By Edmond Y. Azadian
Turkey has become a world power and consequently, its policies and actions have a broader global impact than those of its immediate neighbors. That is why the international news media, pundits and statesmen were concentrating recently on the parliamentary elections on June 12, in which Erdogan’s party won a third term.
Those elections brought some anticipated and unanticipated results. The anticipated result was the landslide victory of Prime Minister Tayyip Erdogan’s AKP party, which was based on certain fundamental factors. Those factors were economic growth (almost 9 percent), assertive diplomacy and finally a promise to revamp the constitution, which was adopted in 1982 by Gen. Kenan Evran’s military dictatorship following the coup of 1980. Erdogan promised to bring “basic rights and freedoms” through the new constitution and eliminate the tutelage of the military enshrined in the constitution by Evran’s putschist government.
Turkey’s population is estimated to be 74 million, of which 20 percent, according to very conservative estimates, are Kurds. There are 50 million voters of which 84.5 percent have been at the polls — an impressive participation by any measure. AKP won 50 percent of the votes, garnering 326 seats in the 550-seat parliament. This outcome will not help the party to unilaterally change the constitution, but it paves the way for some horsetrading with opposition parties in order to push the change through.

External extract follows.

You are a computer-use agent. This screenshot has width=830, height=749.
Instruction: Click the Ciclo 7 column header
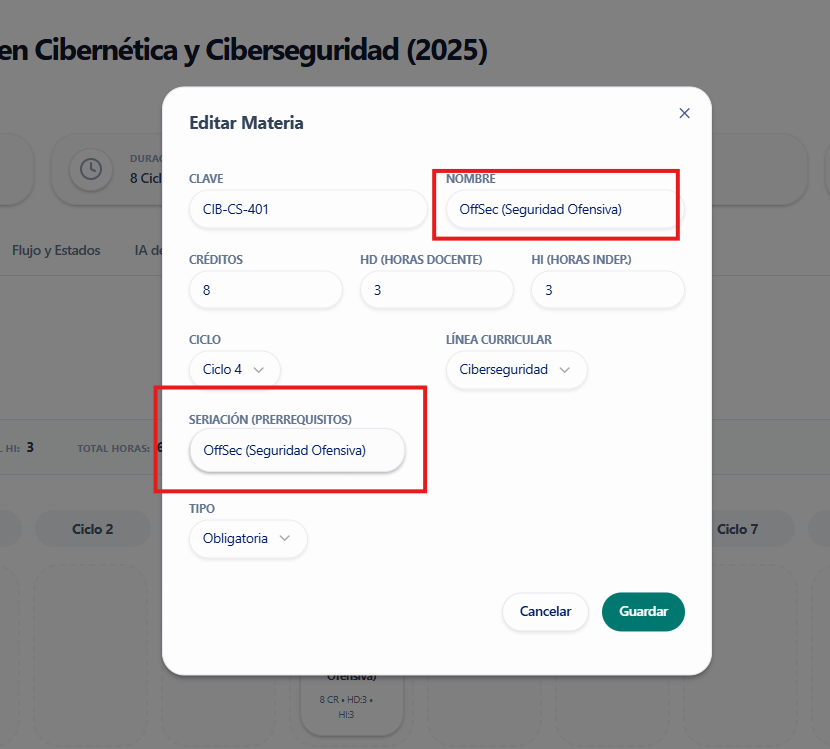(x=737, y=529)
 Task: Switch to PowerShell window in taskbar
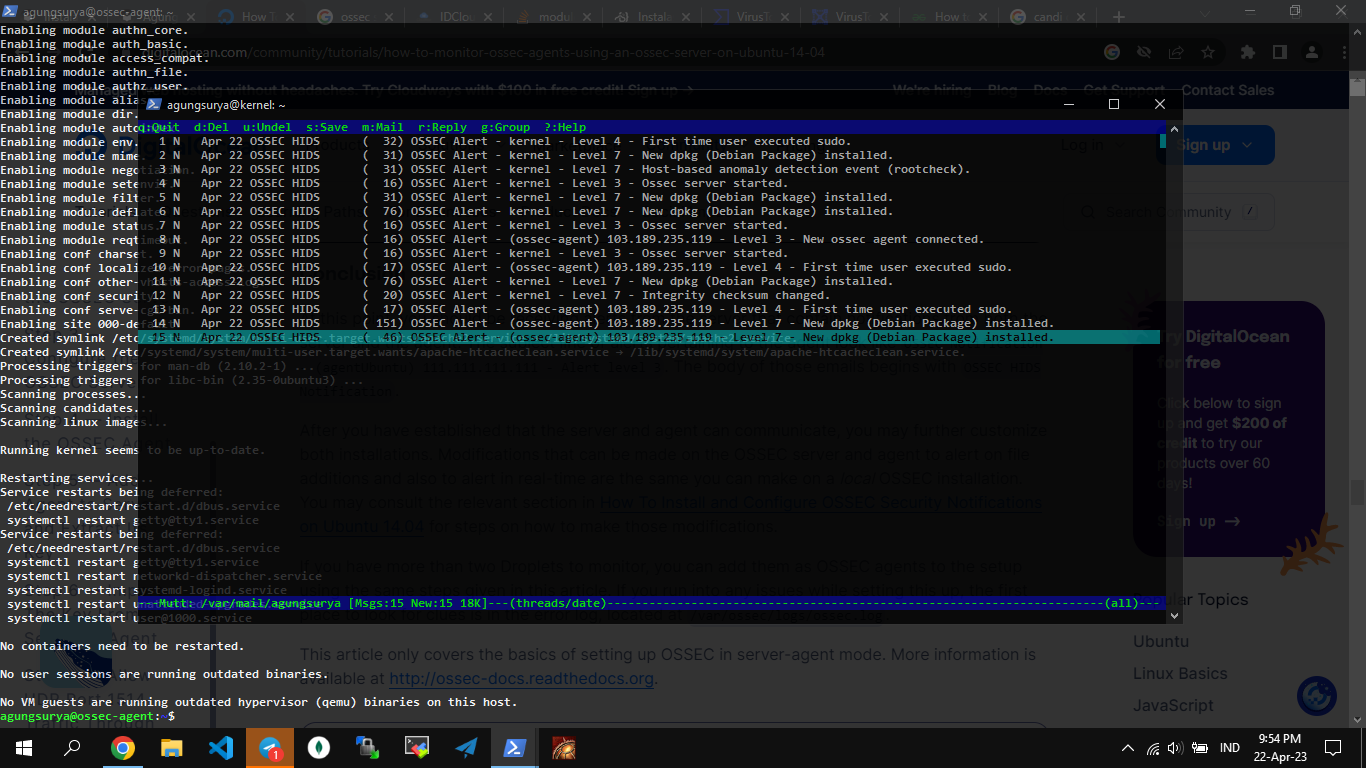(x=515, y=748)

The constitutional change issue has also split longtime allies, Prime Minister Erdogan and President Abdullah Gul, the latter apparently opposing the change.
The AKP has taken Turkey in new directions in terms of domestic and foreign policy; domestically, the party has opened the way for Islamic culture, a trend opposed by Ataturk’s Republican Party (currently in opposition), upending the founding fathers’ secularism. Internationally, Erdogan has demonstrated an independent streak, veering his course and putting distance between Turkey and the West, and instead cozying up to Iran, challenging Israel and making Russia the country’s major trading partner.